-- Start --

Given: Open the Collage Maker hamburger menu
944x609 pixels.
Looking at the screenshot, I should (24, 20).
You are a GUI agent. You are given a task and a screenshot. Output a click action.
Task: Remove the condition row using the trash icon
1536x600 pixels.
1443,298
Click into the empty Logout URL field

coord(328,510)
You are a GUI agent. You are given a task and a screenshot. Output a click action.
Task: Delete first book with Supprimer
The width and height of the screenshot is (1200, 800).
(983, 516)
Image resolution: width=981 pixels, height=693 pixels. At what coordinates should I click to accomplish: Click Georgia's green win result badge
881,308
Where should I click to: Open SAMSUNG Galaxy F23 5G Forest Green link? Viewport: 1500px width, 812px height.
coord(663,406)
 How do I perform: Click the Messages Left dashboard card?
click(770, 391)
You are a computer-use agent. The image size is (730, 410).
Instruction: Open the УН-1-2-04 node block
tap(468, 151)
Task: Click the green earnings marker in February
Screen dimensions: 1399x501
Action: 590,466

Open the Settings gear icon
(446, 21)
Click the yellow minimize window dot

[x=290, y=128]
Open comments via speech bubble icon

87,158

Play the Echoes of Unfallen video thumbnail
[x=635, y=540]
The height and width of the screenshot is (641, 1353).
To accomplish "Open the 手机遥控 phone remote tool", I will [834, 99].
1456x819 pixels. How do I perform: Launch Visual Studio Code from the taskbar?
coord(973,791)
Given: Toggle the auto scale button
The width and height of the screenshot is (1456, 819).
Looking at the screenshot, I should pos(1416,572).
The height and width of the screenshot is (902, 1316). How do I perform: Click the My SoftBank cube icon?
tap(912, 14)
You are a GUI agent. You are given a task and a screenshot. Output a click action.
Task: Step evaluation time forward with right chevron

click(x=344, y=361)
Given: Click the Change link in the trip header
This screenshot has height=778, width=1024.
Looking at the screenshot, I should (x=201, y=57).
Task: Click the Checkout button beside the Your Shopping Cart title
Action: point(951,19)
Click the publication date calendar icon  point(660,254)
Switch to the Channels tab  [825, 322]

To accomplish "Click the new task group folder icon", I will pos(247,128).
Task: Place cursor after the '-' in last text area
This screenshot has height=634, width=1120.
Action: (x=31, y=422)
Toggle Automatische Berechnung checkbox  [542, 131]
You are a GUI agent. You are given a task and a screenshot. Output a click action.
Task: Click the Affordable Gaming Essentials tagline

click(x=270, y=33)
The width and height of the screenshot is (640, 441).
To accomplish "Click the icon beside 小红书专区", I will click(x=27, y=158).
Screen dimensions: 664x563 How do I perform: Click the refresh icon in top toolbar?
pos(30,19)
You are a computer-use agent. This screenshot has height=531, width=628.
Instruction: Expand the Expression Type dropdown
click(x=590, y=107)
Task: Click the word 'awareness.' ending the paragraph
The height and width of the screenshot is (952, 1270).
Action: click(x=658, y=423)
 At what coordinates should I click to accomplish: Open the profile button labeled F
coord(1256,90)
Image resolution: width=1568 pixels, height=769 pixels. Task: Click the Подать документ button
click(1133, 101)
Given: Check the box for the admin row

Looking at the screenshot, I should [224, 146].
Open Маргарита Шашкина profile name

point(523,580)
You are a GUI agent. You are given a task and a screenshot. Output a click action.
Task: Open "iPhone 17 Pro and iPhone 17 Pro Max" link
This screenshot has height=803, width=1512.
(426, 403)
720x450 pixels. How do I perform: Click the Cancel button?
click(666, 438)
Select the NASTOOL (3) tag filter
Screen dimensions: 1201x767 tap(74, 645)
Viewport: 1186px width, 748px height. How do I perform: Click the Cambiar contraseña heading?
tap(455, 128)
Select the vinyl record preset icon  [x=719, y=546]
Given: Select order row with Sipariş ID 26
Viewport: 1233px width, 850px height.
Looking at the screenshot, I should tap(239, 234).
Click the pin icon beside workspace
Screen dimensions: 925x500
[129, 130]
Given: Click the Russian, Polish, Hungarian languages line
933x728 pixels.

-- End --

Report each line above that contains the string "Instruction". Case counts, so a line qualifies only if the capitalization matches.

* **Output of the exercise**:
Instruction: Open the УН-1-2-04 node block
Instruction: Expand the Expression Type dropdown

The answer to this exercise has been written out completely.